HIV-1 infects CD4 T cells and causes T cell depletion and immunodeficiency. Molecular interactions between the virus and T cells that occur at the early time are critical for viral infection and pathogenesis. Our preliminary studies have identified cofilin as one of the early signaling molecules targeted by the virus in order to establish latent infection of CD4 T cells. We have demonstrated that HIV-1 utilizes the viral envelope/CXCR4 signaling to activate cofilin in order to overcome the cortical actin restriction in resting CD4 T cells. This molecular event is necessary for viral nuclear migration in resting T cells. Our long-term goal is to study the molecular details of viral-host interaction that lead to aberrant signaling and cofilin activation.

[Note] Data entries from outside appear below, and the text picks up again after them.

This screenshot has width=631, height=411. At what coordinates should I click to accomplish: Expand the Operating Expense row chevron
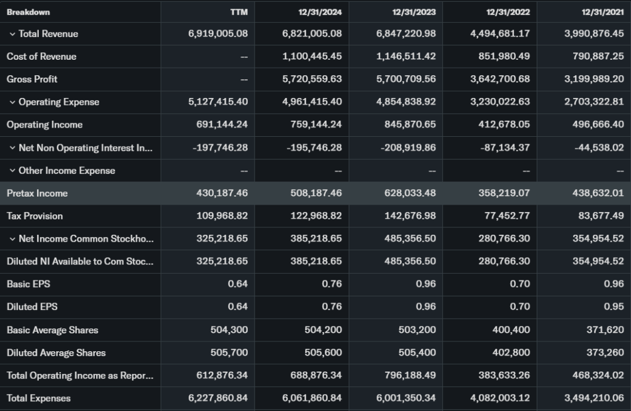pos(12,102)
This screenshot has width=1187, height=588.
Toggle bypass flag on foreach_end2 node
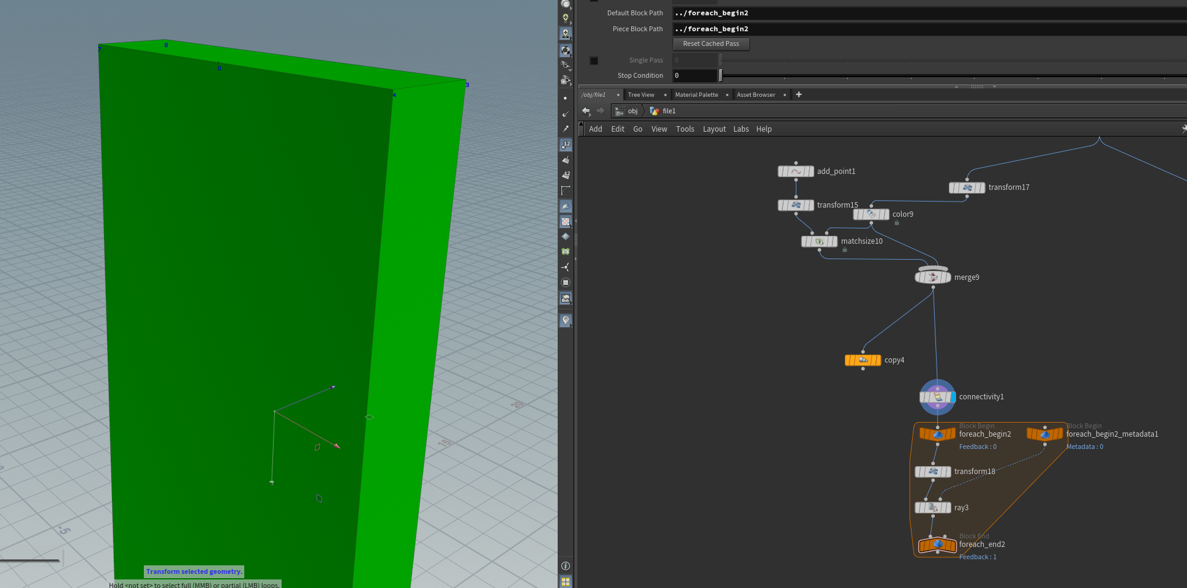point(923,545)

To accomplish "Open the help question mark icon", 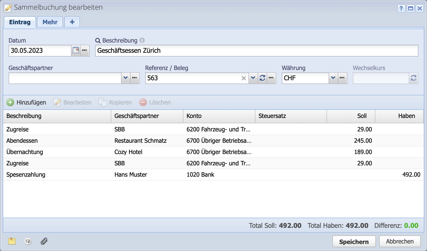I will 401,8.
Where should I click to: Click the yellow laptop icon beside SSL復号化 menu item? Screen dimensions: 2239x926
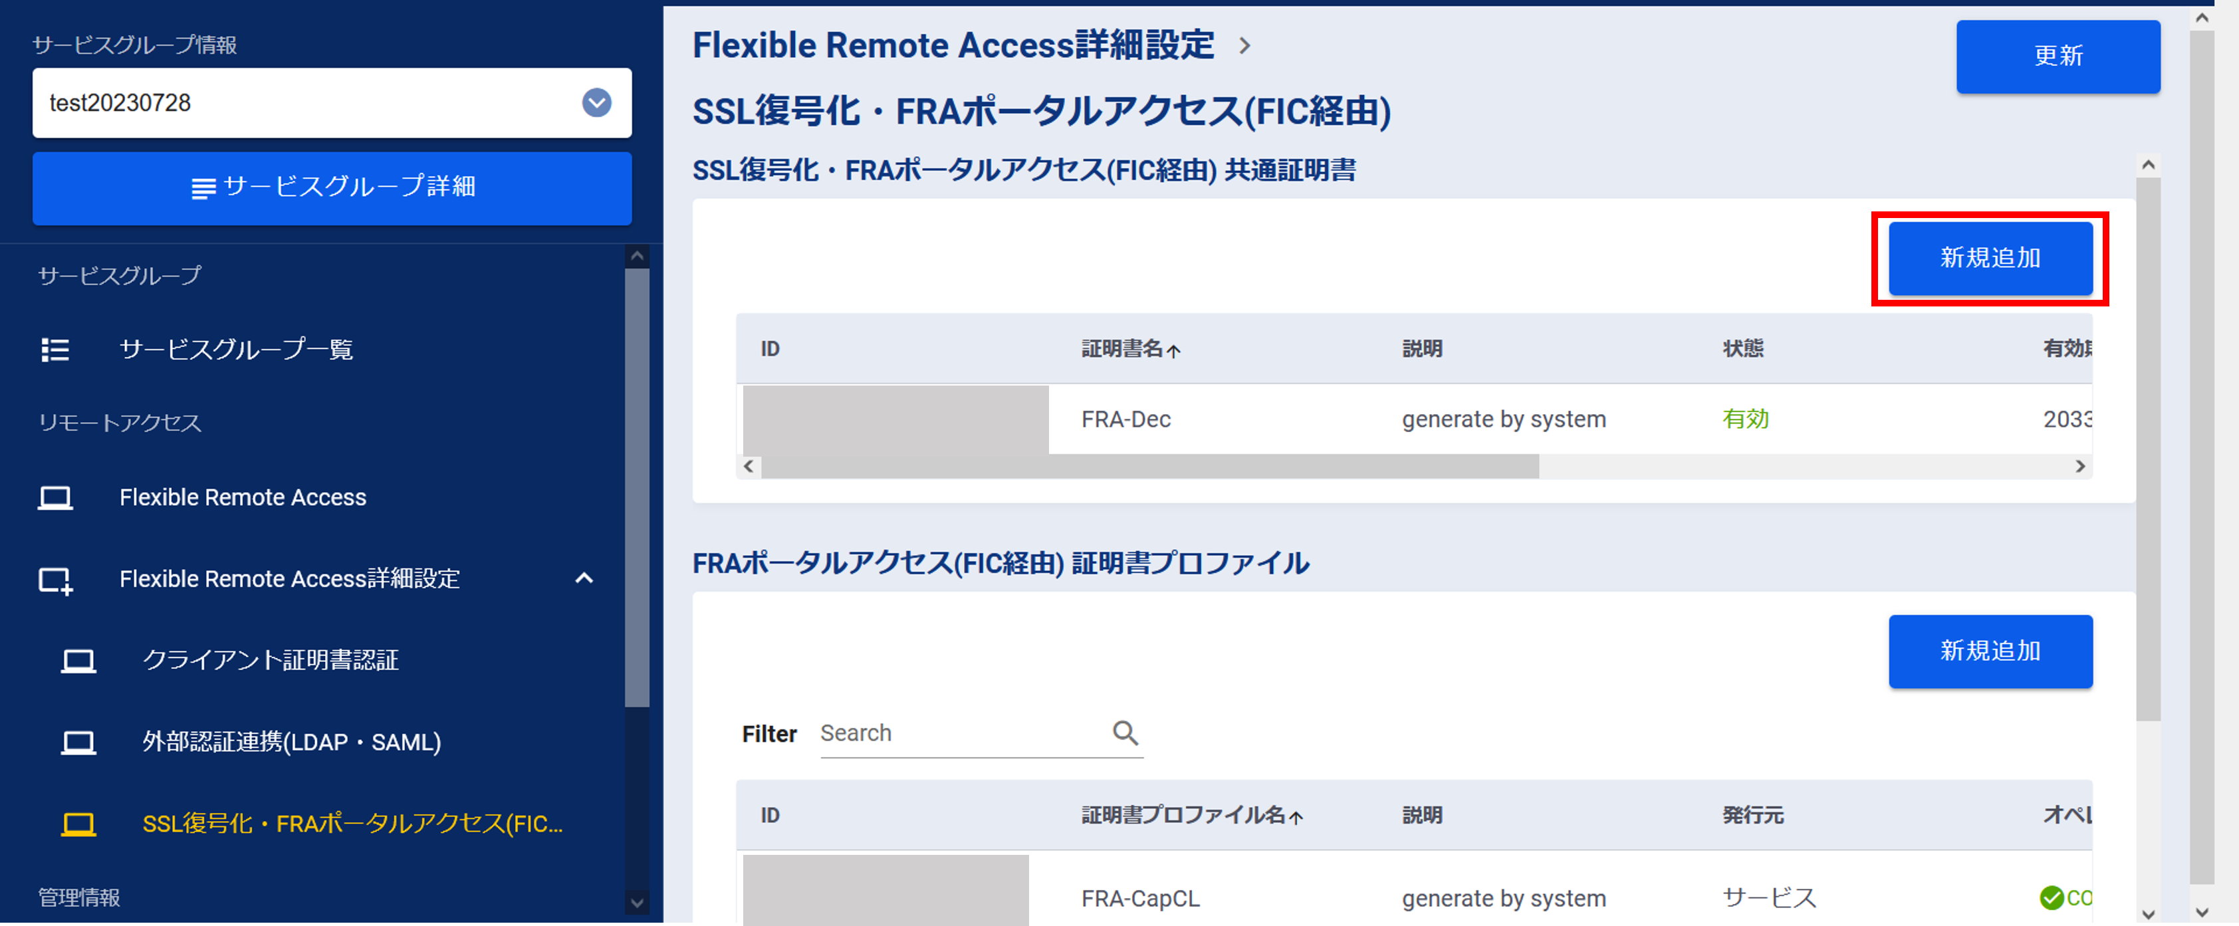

The specific aims of this proposal are to study the interactions between the viral envelope, gp120, and its chemokine coreceptor, CXCR4, that lead to cofilin activation. We will identify the signaling domains on gp120, as well as map the signaling pathways involved. This proposed research is significant because the information will help to identify specific cellular mechanisms hijacked by the virus to facilitate infection. These mechanisms are highly relevant to viral pathogenesis in CD4 T cells. Results from the proposed study may also identify novel therapeutic targets to inhibit viral infection.
HIV-1 infection causes AIDS that afflicted approximately 40 million people globally. This proposed research will help to identify specific cellular mechanisms hijacked by HIV-1 to facilitate viral infection. These mechanisms are very important to understand viral pathogenesis and will help to identify novel therapeutic targets to treat HIV-1 infection.